┌──

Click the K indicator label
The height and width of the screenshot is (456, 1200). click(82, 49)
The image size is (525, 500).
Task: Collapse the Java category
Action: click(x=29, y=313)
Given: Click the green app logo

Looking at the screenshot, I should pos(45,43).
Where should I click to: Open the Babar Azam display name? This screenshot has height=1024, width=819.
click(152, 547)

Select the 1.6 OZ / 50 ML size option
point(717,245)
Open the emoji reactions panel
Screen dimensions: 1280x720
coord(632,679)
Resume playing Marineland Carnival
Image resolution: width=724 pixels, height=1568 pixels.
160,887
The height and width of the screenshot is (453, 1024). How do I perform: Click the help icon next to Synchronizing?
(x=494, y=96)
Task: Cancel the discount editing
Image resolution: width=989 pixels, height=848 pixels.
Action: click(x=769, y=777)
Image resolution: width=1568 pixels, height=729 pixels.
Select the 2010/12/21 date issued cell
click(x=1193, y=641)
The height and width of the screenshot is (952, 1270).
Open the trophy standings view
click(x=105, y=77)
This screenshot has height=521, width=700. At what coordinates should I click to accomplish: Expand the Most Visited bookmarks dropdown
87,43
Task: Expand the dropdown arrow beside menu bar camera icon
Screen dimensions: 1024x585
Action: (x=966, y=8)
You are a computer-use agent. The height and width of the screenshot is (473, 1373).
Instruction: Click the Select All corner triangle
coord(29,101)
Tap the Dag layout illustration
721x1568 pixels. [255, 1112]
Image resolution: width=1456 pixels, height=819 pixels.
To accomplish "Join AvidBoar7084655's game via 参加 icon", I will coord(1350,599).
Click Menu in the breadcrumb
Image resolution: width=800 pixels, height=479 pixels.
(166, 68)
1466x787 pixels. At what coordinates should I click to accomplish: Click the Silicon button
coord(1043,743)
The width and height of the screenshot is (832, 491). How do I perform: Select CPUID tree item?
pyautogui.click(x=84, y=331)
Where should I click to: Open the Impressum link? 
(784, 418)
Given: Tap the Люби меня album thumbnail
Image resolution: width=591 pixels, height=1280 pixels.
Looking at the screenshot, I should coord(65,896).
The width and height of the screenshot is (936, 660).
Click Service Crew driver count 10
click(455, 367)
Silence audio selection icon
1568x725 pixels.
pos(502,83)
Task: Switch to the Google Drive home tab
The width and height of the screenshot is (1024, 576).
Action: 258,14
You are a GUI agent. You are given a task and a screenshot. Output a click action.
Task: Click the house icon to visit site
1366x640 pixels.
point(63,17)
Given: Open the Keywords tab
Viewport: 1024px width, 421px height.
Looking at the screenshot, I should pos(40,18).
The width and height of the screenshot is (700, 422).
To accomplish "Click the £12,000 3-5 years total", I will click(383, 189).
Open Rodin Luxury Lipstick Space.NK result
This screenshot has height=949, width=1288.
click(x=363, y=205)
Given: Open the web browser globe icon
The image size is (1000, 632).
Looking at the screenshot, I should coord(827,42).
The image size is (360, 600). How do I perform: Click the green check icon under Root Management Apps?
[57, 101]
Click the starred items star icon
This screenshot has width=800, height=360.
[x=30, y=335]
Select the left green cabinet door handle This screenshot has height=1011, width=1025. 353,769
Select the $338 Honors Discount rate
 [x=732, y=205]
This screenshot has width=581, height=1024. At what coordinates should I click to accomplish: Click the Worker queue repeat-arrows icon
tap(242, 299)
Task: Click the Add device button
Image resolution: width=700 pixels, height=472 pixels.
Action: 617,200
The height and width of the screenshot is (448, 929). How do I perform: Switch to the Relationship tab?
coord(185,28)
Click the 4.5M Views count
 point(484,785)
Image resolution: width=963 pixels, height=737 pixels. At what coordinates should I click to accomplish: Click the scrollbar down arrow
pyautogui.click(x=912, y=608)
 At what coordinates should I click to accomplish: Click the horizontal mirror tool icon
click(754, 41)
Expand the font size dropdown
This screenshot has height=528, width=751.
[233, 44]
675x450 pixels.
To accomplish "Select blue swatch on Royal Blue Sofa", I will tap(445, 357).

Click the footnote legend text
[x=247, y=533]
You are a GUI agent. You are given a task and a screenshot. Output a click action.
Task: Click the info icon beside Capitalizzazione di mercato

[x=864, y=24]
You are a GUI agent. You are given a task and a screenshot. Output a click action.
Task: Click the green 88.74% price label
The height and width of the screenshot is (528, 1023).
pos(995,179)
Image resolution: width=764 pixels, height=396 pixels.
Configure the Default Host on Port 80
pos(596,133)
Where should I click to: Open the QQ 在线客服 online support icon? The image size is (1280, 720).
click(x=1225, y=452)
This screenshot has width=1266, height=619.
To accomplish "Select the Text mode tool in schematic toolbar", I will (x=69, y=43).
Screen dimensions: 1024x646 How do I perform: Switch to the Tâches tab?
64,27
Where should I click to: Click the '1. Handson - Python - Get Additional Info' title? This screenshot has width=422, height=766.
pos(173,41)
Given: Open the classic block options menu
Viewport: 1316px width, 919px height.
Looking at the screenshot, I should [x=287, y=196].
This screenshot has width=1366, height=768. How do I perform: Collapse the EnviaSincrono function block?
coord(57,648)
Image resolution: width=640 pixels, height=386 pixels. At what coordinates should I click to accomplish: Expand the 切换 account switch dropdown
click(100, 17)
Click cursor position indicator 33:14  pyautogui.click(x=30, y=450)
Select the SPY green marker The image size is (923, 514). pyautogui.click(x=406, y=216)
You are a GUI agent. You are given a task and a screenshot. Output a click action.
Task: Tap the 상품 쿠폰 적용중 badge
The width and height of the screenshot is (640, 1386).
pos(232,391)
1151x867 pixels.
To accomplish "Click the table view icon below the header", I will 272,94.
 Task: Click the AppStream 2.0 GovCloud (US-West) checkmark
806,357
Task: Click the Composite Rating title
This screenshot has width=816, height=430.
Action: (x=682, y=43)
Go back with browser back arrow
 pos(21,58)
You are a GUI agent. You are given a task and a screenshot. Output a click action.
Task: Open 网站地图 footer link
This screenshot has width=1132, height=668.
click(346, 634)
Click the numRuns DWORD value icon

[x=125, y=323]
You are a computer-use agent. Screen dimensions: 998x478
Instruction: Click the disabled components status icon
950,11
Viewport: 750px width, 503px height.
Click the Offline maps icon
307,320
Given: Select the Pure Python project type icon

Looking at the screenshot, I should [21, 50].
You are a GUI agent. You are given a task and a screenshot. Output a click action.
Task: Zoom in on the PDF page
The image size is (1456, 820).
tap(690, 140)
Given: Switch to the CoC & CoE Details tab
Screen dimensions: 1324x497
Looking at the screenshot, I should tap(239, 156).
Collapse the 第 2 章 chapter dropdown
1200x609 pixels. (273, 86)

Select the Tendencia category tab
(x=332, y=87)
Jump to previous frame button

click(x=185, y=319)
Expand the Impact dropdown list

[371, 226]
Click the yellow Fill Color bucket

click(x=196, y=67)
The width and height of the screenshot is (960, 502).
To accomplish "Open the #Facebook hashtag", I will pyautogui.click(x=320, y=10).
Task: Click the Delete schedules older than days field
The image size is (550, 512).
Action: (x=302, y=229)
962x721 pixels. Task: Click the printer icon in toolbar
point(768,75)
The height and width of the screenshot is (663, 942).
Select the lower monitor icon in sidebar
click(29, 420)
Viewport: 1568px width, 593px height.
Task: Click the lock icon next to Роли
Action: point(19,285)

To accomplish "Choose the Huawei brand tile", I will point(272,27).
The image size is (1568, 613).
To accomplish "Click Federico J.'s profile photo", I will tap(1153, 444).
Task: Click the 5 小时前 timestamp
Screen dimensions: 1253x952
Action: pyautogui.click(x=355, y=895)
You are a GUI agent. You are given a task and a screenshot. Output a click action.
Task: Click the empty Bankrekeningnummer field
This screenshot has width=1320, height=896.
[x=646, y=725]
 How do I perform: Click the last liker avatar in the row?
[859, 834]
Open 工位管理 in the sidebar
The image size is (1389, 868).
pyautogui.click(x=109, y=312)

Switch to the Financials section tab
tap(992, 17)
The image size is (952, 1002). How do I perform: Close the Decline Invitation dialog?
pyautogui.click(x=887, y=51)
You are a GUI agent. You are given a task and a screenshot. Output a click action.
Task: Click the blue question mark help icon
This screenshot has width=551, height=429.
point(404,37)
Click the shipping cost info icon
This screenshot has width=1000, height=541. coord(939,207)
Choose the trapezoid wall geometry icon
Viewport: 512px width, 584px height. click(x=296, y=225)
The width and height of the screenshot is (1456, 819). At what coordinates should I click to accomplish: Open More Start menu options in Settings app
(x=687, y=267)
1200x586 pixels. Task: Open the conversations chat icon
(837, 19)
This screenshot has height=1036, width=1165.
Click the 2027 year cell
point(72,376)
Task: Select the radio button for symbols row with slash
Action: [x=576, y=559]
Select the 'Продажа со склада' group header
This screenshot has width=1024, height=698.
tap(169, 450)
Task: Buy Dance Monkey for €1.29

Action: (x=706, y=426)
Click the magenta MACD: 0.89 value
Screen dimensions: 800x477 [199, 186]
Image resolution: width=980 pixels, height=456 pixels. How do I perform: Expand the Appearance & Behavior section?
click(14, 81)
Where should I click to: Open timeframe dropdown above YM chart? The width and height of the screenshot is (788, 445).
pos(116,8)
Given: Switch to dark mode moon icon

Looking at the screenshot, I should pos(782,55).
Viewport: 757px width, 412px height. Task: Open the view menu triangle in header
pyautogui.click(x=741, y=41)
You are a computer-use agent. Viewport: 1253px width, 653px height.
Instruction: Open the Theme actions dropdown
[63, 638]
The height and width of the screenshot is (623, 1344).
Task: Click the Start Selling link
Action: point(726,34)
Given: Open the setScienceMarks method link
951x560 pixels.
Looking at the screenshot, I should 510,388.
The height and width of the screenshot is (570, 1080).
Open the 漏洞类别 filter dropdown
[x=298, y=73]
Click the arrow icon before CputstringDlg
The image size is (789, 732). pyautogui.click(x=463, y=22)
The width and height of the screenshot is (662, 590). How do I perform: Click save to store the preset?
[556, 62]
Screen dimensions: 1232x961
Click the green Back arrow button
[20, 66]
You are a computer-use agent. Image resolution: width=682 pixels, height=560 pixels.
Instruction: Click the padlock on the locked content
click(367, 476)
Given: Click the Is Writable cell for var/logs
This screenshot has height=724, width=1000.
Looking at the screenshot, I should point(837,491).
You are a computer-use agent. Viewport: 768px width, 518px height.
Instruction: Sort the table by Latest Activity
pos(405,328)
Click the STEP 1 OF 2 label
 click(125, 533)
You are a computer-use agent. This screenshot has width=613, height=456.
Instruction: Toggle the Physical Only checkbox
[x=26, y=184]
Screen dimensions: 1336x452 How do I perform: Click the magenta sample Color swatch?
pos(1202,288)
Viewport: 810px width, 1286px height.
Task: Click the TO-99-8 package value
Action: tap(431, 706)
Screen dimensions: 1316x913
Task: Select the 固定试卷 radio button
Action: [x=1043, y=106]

└──

BRIEF: What you return should be only the lines from the line containing "Instruction: Open the Theme actions dropdown" through the end of the material above, reproduced exactly, first and last included.

OUTPUT:
Instruction: Open the Theme actions dropdown
[63, 638]
The height and width of the screenshot is (623, 1344).
Task: Click the Start Selling link
Action: point(726,34)
Given: Open the setScienceMarks method link
951x560 pixels.
Looking at the screenshot, I should 510,388.
The height and width of the screenshot is (570, 1080).
Open the 漏洞类别 filter dropdown
[x=298, y=73]
Click the arrow icon before CputstringDlg
The image size is (789, 732). pyautogui.click(x=463, y=22)
The width and height of the screenshot is (662, 590). How do I perform: Click save to store the preset?
[556, 62]
Screen dimensions: 1232x961
Click the green Back arrow button
[20, 66]
You are a computer-use agent. Image resolution: width=682 pixels, height=560 pixels.
Instruction: Click the padlock on the locked content
click(367, 476)
Given: Click the Is Writable cell for var/logs
This screenshot has height=724, width=1000.
Looking at the screenshot, I should point(837,491).
You are a computer-use agent. Viewport: 768px width, 518px height.
Instruction: Sort the table by Latest Activity
pos(405,328)
Click the STEP 1 OF 2 label
 click(125, 533)
You are a computer-use agent. This screenshot has width=613, height=456.
Instruction: Toggle the Physical Only checkbox
[x=26, y=184]
Screen dimensions: 1336x452 How do I perform: Click the magenta sample Color swatch?
pos(1202,288)
Viewport: 810px width, 1286px height.
Task: Click the TO-99-8 package value
Action: tap(431, 706)
Screen dimensions: 1316x913
Task: Select the 固定试卷 radio button
Action: [x=1043, y=106]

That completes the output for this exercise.